(ACTIVITY): In the listing below, start your output at the line with "Task: Like the second post with 920 likes" and end it after the line with "Image resolution: width=1024 pixels, height=447", copying every line exactly.

(AVAILABLE DATA):
..............................

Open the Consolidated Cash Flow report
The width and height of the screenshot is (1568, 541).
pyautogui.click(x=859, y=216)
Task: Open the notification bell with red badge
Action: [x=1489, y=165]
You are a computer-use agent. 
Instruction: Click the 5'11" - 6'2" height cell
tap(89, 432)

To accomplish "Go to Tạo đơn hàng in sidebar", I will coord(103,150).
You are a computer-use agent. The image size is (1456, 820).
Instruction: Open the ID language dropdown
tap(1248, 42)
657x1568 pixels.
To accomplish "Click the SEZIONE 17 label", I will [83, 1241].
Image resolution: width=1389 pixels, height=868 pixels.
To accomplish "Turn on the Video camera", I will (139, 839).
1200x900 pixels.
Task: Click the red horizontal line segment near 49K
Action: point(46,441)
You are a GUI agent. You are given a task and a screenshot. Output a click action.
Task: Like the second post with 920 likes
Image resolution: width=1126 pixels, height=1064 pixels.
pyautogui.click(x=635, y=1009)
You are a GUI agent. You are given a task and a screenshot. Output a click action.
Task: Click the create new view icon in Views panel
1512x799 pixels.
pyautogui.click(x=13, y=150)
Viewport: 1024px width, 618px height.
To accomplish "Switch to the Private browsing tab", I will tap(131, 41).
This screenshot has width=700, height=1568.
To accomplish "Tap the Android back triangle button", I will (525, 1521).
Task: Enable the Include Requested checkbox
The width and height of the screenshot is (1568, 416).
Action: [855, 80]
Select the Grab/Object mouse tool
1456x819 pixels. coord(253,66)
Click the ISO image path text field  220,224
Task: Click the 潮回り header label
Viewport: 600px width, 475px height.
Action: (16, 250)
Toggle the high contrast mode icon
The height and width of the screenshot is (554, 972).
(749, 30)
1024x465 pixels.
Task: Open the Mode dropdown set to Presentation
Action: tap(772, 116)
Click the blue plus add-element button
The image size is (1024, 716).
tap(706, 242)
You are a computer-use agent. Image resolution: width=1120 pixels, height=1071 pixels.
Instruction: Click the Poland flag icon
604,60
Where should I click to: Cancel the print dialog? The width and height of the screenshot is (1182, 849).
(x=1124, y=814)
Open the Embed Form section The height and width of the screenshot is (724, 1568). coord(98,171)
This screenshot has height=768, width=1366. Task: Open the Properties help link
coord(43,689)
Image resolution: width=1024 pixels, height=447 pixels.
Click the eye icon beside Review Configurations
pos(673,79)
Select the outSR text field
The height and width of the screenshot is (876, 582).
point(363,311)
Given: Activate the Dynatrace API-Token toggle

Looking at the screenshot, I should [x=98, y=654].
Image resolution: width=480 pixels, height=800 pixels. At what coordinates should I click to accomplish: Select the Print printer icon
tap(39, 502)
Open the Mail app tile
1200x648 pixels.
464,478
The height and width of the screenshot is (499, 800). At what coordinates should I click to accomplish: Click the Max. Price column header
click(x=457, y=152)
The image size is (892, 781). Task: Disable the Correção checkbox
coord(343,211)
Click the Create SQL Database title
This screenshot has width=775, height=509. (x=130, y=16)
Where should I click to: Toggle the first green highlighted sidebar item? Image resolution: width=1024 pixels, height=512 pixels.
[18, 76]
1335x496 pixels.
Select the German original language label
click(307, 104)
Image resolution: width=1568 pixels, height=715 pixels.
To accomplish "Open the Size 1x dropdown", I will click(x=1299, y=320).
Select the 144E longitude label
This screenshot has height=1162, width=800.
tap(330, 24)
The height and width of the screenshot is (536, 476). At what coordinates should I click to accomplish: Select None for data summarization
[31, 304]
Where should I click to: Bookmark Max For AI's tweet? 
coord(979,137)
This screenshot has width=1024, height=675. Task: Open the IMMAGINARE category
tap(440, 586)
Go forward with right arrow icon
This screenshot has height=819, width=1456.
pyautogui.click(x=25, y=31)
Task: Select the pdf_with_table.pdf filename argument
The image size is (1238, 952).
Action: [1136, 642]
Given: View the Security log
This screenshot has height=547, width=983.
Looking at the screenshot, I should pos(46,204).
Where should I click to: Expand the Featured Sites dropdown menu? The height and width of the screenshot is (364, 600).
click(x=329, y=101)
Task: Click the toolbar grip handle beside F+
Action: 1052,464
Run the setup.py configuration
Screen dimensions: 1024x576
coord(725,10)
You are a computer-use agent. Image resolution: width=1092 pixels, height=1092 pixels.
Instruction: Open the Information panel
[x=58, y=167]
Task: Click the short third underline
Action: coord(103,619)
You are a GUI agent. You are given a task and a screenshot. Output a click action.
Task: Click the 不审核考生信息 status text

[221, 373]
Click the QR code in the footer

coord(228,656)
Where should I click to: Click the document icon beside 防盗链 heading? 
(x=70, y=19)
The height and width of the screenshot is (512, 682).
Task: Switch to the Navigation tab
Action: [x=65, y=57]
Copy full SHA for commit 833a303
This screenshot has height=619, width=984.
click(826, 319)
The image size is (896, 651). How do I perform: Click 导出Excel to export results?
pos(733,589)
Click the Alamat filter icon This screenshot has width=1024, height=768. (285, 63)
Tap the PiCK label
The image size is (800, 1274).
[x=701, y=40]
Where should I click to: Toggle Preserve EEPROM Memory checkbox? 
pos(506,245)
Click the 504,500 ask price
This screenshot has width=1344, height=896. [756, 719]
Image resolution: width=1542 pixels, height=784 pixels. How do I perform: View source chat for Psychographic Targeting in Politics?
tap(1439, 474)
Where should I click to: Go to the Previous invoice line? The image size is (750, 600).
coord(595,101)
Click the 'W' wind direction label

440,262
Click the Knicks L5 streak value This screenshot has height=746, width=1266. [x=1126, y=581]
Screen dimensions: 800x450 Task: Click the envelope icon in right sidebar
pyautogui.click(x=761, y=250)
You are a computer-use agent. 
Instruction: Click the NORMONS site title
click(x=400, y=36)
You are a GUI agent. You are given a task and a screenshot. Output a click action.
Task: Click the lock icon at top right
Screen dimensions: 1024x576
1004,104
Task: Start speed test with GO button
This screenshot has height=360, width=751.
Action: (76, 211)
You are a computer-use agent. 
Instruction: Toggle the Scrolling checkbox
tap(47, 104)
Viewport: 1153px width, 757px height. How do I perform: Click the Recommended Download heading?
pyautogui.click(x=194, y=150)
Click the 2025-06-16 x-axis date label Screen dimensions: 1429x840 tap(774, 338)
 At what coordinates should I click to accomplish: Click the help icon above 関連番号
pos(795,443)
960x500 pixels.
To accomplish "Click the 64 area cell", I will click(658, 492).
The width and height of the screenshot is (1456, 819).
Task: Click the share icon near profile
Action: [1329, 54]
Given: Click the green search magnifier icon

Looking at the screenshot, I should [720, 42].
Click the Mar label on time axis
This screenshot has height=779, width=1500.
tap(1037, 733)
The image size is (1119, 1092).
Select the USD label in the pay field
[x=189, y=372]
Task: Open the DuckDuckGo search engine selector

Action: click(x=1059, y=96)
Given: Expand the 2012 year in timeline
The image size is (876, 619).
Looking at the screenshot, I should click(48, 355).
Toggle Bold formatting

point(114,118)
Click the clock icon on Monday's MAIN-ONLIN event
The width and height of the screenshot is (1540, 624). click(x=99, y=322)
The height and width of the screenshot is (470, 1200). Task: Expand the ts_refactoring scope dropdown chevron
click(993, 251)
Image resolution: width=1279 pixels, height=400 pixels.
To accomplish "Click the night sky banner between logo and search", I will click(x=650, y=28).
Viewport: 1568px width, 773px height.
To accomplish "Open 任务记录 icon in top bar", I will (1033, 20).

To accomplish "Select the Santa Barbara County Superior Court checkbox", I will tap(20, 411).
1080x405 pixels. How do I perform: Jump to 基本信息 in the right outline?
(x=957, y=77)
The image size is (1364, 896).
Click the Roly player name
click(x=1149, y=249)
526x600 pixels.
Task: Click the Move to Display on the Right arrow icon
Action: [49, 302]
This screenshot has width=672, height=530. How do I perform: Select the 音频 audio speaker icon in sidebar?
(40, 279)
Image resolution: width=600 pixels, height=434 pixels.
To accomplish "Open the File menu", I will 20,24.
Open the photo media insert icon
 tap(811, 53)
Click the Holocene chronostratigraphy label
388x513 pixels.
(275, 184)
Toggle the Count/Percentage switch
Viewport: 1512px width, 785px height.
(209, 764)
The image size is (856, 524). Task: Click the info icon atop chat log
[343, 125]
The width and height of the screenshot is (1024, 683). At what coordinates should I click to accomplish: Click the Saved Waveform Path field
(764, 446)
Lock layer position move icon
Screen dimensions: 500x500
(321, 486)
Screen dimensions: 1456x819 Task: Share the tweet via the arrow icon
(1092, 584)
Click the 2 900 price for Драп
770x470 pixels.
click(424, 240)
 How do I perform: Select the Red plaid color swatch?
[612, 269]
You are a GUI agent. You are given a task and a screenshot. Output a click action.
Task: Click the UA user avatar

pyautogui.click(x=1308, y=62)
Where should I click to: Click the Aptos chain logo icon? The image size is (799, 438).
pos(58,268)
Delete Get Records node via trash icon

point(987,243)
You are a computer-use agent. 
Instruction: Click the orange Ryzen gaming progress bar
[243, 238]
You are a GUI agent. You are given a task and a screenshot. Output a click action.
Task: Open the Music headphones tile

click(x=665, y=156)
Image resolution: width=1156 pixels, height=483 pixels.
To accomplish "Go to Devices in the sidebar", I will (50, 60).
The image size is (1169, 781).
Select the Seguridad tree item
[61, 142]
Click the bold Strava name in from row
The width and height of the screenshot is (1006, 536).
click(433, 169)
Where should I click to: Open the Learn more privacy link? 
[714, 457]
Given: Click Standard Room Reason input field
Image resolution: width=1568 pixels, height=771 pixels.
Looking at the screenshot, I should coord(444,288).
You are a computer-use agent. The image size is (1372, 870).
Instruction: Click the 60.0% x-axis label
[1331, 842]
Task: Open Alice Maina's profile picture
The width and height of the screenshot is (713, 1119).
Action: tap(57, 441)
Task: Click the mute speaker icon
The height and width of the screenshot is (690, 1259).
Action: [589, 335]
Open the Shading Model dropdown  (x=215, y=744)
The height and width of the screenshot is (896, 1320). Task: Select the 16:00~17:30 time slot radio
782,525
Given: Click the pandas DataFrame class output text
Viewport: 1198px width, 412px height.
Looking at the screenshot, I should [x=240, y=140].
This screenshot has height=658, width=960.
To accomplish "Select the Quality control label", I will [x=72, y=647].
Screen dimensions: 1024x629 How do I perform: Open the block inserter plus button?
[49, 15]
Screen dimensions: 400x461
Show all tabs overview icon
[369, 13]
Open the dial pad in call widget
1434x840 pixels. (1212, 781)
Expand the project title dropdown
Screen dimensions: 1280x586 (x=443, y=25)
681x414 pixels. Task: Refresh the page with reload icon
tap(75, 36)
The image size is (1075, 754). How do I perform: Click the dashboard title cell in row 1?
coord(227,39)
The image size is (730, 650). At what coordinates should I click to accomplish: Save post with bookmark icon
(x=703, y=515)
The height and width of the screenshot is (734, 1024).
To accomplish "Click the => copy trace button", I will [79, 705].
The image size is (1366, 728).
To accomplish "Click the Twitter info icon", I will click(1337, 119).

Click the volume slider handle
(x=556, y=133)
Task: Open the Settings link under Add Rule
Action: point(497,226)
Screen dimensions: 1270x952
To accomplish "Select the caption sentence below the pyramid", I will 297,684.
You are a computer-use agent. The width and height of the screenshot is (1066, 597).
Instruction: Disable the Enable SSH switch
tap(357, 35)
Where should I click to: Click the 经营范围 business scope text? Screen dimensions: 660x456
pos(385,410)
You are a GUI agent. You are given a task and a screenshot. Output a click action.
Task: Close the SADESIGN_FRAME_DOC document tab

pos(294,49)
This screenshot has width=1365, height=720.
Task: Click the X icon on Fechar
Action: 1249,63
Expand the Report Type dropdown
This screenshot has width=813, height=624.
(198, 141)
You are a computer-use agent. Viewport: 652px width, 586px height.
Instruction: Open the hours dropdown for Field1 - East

..............................

(SOLUTION FOR THIS TASK):
Task: Like the second post with 920 likes
Image resolution: width=1126 pixels, height=1064 pixels.
pyautogui.click(x=635, y=1009)
You are a GUI agent. You are given a task and a screenshot. Output a click action.
Task: Click the create new view icon in Views panel
1512x799 pixels.
pyautogui.click(x=13, y=150)
Viewport: 1024px width, 618px height.
To accomplish "Switch to the Private browsing tab", I will tap(131, 41).
This screenshot has width=700, height=1568.
To accomplish "Tap the Android back triangle button", I will (525, 1521).
Task: Enable the Include Requested checkbox
The width and height of the screenshot is (1568, 416).
Action: [855, 80]
Select the Grab/Object mouse tool
1456x819 pixels. coord(253,66)
Click the ISO image path text field  220,224
Task: Click the 潮回り header label
Viewport: 600px width, 475px height.
Action: (16, 250)
Toggle the high contrast mode icon
The height and width of the screenshot is (554, 972).
(749, 30)
1024x465 pixels.
Task: Open the Mode dropdown set to Presentation
Action: tap(772, 116)
Click the blue plus add-element button
The image size is (1024, 716).
tap(706, 242)
You are a computer-use agent. Image resolution: width=1120 pixels, height=1071 pixels.
Instruction: Click the Poland flag icon
604,60
Where should I click to: Cancel the print dialog? The width and height of the screenshot is (1182, 849).
(x=1124, y=814)
Open the Embed Form section The height and width of the screenshot is (724, 1568). coord(98,171)
This screenshot has height=768, width=1366. Task: Open the Properties help link
coord(43,689)
Image resolution: width=1024 pixels, height=447 pixels.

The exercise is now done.